▶ _YOUR INSTRUCTIONS_: Check the data underneath for lines holding the word "agent", and state only how many you find.

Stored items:
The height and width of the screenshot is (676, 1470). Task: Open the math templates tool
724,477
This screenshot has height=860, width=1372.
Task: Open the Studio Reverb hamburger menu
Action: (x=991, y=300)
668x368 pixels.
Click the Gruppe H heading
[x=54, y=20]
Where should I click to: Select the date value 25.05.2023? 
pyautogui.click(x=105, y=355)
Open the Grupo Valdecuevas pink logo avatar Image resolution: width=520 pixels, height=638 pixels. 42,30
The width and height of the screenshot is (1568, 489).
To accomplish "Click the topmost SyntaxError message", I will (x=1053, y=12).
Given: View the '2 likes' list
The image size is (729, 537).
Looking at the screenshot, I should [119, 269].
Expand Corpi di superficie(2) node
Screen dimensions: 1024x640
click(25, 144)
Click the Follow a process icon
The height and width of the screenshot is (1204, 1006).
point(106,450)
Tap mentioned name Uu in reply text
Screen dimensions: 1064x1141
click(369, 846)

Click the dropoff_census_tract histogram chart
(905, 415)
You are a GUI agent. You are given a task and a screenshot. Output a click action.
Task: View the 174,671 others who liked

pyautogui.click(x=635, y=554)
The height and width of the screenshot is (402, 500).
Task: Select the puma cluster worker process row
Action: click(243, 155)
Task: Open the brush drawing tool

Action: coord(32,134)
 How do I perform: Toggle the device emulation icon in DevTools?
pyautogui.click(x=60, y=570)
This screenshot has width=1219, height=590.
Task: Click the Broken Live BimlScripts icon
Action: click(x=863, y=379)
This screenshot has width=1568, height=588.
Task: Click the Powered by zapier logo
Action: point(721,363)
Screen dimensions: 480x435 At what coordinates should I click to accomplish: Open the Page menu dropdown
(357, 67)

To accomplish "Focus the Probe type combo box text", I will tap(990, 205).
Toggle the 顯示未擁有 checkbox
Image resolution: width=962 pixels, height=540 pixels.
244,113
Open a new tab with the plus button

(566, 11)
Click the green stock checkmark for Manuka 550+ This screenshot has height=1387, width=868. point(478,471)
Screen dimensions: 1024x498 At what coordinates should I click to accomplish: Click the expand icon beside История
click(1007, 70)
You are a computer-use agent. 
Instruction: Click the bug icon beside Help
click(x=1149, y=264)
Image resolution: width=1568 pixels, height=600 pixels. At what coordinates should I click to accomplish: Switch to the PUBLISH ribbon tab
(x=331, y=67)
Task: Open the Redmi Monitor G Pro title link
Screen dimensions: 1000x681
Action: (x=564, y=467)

▶ _REPLY TO THE TASK_: 2